DIRECTIONS FOR THIS TASK: Rewrite the entries from the start down through the line containing "x-tick-label: 2026-07-01 is", renaming "screenshot" to "screen capture" and leaving everything else unchanged.

.....

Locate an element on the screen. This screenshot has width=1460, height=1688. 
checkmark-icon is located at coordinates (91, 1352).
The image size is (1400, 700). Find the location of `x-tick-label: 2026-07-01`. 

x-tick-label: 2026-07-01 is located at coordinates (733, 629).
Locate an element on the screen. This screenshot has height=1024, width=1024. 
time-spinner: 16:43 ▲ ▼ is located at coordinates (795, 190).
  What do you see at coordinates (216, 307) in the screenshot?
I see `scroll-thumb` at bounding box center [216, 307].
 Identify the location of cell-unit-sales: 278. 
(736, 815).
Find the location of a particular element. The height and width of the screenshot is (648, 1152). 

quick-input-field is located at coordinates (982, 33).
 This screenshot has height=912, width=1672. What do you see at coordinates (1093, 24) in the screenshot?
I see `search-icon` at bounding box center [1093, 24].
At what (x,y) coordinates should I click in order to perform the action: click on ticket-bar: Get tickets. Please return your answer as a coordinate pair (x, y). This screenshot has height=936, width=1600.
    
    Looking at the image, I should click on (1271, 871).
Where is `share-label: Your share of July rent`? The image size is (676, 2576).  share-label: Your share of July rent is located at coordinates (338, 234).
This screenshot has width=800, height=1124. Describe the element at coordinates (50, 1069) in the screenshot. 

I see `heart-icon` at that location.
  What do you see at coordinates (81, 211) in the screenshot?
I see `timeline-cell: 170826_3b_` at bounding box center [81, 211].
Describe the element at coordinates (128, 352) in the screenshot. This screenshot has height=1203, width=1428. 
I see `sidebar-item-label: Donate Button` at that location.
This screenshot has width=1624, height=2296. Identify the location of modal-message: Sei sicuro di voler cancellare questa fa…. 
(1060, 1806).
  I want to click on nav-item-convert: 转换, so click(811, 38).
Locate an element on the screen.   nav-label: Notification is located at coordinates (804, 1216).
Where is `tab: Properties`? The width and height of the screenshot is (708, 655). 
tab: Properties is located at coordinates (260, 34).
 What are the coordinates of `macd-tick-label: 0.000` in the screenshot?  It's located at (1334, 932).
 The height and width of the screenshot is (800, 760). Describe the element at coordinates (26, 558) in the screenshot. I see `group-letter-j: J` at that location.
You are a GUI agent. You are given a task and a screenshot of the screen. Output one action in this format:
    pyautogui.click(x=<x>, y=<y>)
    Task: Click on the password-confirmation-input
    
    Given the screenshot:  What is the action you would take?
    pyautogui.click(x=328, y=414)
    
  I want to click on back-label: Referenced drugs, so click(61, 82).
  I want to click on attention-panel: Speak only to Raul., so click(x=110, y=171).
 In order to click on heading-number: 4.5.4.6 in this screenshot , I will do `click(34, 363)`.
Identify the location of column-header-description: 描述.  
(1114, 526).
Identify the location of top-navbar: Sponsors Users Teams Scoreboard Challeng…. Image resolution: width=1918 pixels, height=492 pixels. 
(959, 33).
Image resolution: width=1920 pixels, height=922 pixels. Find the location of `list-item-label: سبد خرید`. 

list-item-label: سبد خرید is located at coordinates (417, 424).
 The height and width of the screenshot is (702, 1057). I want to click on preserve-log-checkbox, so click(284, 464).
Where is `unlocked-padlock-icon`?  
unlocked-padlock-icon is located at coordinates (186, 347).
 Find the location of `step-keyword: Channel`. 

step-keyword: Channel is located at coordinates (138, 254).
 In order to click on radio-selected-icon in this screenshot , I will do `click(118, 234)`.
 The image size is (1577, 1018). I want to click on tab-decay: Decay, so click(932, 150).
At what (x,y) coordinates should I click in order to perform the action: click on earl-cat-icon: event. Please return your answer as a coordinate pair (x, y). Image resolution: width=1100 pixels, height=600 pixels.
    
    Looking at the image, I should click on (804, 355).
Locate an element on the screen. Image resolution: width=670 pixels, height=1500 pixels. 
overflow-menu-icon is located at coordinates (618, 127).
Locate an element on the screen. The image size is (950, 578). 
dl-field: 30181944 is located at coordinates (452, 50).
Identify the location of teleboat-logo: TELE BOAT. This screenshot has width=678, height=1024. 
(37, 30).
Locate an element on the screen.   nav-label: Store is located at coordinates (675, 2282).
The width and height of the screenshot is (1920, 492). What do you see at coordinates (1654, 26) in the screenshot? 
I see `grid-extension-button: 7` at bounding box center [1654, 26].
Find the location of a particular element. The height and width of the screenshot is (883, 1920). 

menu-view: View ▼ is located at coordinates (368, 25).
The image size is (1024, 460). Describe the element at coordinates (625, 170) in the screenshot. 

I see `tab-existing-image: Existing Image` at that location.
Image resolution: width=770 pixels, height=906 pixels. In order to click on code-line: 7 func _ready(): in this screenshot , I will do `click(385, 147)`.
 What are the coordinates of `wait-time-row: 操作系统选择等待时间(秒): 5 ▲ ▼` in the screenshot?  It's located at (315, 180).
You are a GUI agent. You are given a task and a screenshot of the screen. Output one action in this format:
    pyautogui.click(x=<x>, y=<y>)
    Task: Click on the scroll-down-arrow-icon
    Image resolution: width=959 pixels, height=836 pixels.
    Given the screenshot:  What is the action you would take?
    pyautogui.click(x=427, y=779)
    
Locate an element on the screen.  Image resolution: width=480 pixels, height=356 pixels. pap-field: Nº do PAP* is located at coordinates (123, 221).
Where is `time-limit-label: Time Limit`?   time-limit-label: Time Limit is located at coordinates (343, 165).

.....

OUTPUT FOR THIS EXERCISE:
Locate an element on the screen. This screen capture has width=1460, height=1688. 
checkmark-icon is located at coordinates (91, 1352).
The image size is (1400, 700). Find the location of `x-tick-label: 2026-07-01`. 

x-tick-label: 2026-07-01 is located at coordinates (733, 629).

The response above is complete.